O rebolo, os flanges e o mandril são um único rotor
É preciso equilibrar o conjunto, não o rebolo por si só: se o desmontar e voltar a montar, a posição angular das peças muda, e o resultado tem de se obter de novo. Por isso marcamos a posição relativa de todas as peças e do mandril no cone do fuso.
Heterogeneidade da massa abrasiva
O rebolo é prensado e sinterizado. A densidade do aglutinante, a distribuição do grão e a porosidade não são uniformes ao longo do volume, e com elas a massa também não. O fabricante equilibra o rebolo até à sua classe de desequilíbrio, mas essa tolerância é definida para a segurança e para uma aplicação geral. Para a retificação de precisão, normalmente não chega.
Assentamento com folga
O rebolo é montado no mandril com folga, caso contrário fissuraria ao aquecer. Ou seja, centra-se com um erro de dezenas, por vezes de centenas de mícrones. Junte a compressão irregular das juntas elásticas e um aperto desigual ao longo da circunferência, e obtém uma excentricidade de massa que não existia nem no rebolo nem no mandril isoladamente.

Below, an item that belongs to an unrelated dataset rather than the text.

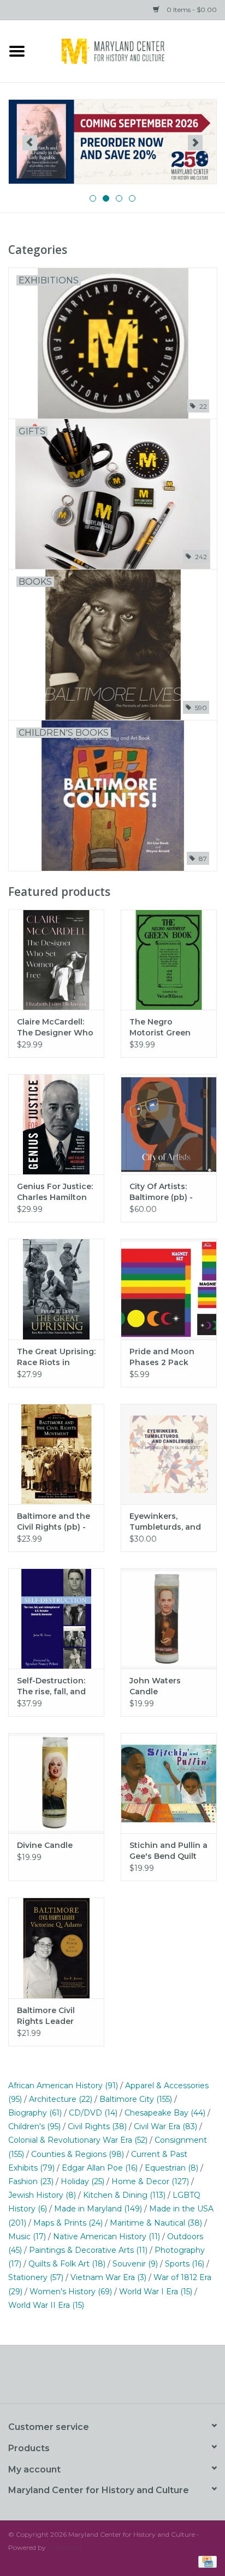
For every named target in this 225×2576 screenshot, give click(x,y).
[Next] (195, 142)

Fluido de corte dentro do rebolo
O abrasivo com aglutinante cerâmico é poroso e absorve líquido. Um rebolo parado depois de uma retificação húmida escoa o fluido de corte para o setor inferior, e, durante a noite, um rebolo equilibrado torna-se desequilibrado. Não faz sentido equilibrar um rebolo que ficou com a parte inferior num tanque, enquanto não acelerar e libertar o líquido.

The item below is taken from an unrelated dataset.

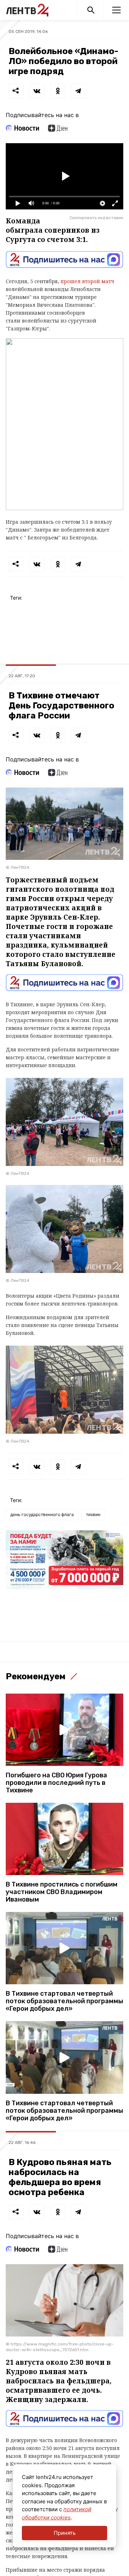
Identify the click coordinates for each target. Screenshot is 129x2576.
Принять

A diamantagem redistribui a massa
O diamante retira uma camada de forma irregular ao longo da circunferência e expõe abrasivo novo, de densidade diferente. Depois da diamantagem, o rebolo é geometricamente redondo, mas a massa fica distribuída de outra forma. Daqui a ordem rígida: primeiro a diamantagem, depois a equilibragem, nunca ao contrário.
Flanges, porca, mandril
Dão a sua parte a chaveta, os parafusos de bloqueio, uma porca com espessura desigual, um cone de mandril desgastado. O mais frequente é perder-se o conjunto dos calços de equilibragem de origem: a ranhura no flange existe, mas as massas já não estão lá.
Consequência prática: a contribuição do rebolo e a contribuição do mandril com os flanges separam-se por medição. Se um único mandril trabalha com vários rebolos, vale a pena afiná-lo uma vez, e depois equilibrar só o rebolo. Como se faz isso, na secção sobre o trabalho no local.
O batimento resolve-se com a diamantagem, o desequilíbrio resolve-se com massas
No rebolo vivem duas causas diferentes, e ambas dão vibração exatamente à frequência de rotação — no espectro, é a componente de rotação 1×. O batimento é geometria: a superfície externa não é concêntrica com o eixo de rotação. O desequilíbrio é massa. Só o primeiro se vê com o relógio comparador, só o segundo se resolve com massas. Não vale a pena equilibrar um rebolo com muito batimento: a vibração dos apoios desce, mas o contacto com a peça continua intermitente.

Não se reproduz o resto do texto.